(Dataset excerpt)
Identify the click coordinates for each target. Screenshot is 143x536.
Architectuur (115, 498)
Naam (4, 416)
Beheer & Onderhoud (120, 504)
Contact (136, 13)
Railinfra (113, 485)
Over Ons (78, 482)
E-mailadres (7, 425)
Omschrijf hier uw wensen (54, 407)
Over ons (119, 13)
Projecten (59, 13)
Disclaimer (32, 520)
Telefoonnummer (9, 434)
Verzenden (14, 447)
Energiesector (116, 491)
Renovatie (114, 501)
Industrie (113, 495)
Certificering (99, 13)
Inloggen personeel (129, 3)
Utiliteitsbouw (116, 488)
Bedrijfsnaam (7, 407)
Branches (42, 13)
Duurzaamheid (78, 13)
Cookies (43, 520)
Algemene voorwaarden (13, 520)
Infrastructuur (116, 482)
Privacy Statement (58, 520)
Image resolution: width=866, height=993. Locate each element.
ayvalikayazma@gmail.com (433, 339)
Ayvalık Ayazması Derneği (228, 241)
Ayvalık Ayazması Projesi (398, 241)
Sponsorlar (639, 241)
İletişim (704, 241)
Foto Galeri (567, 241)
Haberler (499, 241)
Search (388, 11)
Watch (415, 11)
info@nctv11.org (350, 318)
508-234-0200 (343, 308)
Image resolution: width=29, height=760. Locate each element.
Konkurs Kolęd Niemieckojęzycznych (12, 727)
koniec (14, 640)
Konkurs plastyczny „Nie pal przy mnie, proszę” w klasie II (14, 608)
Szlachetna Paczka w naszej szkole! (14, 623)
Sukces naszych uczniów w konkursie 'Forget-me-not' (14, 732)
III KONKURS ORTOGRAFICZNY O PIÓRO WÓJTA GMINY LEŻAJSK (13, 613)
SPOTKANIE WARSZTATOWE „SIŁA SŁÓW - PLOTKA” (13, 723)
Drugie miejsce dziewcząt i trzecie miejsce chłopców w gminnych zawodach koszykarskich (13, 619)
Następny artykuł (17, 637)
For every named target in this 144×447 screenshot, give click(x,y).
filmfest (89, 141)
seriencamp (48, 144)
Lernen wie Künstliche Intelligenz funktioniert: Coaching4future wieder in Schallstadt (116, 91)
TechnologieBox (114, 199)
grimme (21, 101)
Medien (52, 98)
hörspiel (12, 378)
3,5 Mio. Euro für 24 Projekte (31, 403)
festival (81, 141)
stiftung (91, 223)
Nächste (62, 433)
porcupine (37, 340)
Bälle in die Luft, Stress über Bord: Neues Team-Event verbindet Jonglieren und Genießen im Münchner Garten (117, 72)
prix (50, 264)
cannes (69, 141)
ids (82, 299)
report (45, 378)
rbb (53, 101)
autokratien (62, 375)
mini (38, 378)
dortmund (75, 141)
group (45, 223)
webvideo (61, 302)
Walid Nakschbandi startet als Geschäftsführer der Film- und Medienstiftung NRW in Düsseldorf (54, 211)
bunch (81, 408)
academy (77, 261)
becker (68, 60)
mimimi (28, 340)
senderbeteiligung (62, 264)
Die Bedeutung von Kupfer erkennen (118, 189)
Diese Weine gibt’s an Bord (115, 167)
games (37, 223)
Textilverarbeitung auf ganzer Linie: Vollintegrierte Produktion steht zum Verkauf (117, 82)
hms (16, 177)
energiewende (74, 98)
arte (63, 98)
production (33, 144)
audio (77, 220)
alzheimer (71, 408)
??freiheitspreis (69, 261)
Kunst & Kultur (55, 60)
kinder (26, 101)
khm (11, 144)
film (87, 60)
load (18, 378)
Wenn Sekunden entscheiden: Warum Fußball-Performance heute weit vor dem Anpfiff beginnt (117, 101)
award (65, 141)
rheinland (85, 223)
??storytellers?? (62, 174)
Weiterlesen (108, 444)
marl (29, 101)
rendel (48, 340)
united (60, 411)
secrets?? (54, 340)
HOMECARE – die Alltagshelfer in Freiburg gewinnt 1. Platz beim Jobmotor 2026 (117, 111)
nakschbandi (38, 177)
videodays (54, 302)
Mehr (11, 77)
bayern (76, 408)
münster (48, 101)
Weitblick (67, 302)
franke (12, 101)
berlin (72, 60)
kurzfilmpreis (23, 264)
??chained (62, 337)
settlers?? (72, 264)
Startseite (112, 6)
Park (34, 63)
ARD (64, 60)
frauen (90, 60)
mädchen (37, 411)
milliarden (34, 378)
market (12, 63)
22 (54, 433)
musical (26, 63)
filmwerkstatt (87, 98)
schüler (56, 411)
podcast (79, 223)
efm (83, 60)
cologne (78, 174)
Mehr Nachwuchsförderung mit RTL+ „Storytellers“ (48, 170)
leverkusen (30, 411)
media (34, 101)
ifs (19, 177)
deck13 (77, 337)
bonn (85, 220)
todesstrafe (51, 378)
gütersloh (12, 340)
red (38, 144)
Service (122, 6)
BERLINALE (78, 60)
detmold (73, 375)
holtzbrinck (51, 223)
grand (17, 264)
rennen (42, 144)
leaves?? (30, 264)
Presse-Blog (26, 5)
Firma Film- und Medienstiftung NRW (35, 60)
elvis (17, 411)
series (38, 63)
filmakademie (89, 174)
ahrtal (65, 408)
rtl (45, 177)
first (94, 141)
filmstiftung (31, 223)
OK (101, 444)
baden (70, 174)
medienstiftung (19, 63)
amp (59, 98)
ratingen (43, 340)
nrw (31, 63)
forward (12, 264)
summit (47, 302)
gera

• _The task_
Copy the lines of the records above word for word, starting at the line that contains "Over ons (119, 13)" and ending at the line that contains "Medien (52, 98)".

• _Output for this task_
Over ons (119, 13)
Projecten (59, 13)
Disclaimer (32, 520)
Telefoonnummer (9, 434)
Verzenden (14, 447)
Energiesector (116, 491)
Renovatie (114, 501)
Industrie (113, 495)
Certificering (99, 13)
Inloggen personeel (129, 3)
Utiliteitsbouw (116, 488)
Bedrijfsnaam (7, 407)
Branches (42, 13)
Duurzaamheid (78, 13)
Cookies (43, 520)
Algemene voorwaarden (13, 520)
Infrastructuur (116, 482)
Privacy Statement (58, 520)
Image resolution: width=866, height=993. Locate each element.
ayvalikayazma@gmail.com (433, 339)
Ayvalık Ayazması Derneği (228, 241)
Ayvalık Ayazması Projesi (398, 241)
Sponsorlar (639, 241)
İletişim (704, 241)
Foto Galeri (567, 241)
Haberler (499, 241)
Search (388, 11)
Watch (415, 11)
info@nctv11.org (350, 318)
508-234-0200 (343, 308)
Image resolution: width=29, height=760. Locate each element.
Konkurs Kolęd Niemieckojęzycznych (12, 727)
koniec (14, 640)
Konkurs plastyczny „Nie pal przy mnie, proszę” w klasie II (14, 608)
Szlachetna Paczka w naszej szkole! (14, 623)
Sukces naszych uczniów w konkursie 'Forget-me-not' (14, 732)
III KONKURS ORTOGRAFICZNY O PIÓRO WÓJTA GMINY LEŻAJSK (13, 613)
SPOTKANIE WARSZTATOWE „SIŁA SŁÓW - PLOTKA” (13, 723)
Drugie miejsce dziewcząt i trzecie miejsce chłopców w gminnych zawodach koszykarskich (13, 619)
Następny artykuł (17, 637)
For every named target in this 144×447 screenshot, give click(x,y).
filmfest (89, 141)
seriencamp (48, 144)
Lernen wie Künstliche Intelligenz funktioniert: Coaching4future wieder in Schallstadt (116, 91)
TechnologieBox (114, 199)
grimme (21, 101)
Medien (52, 98)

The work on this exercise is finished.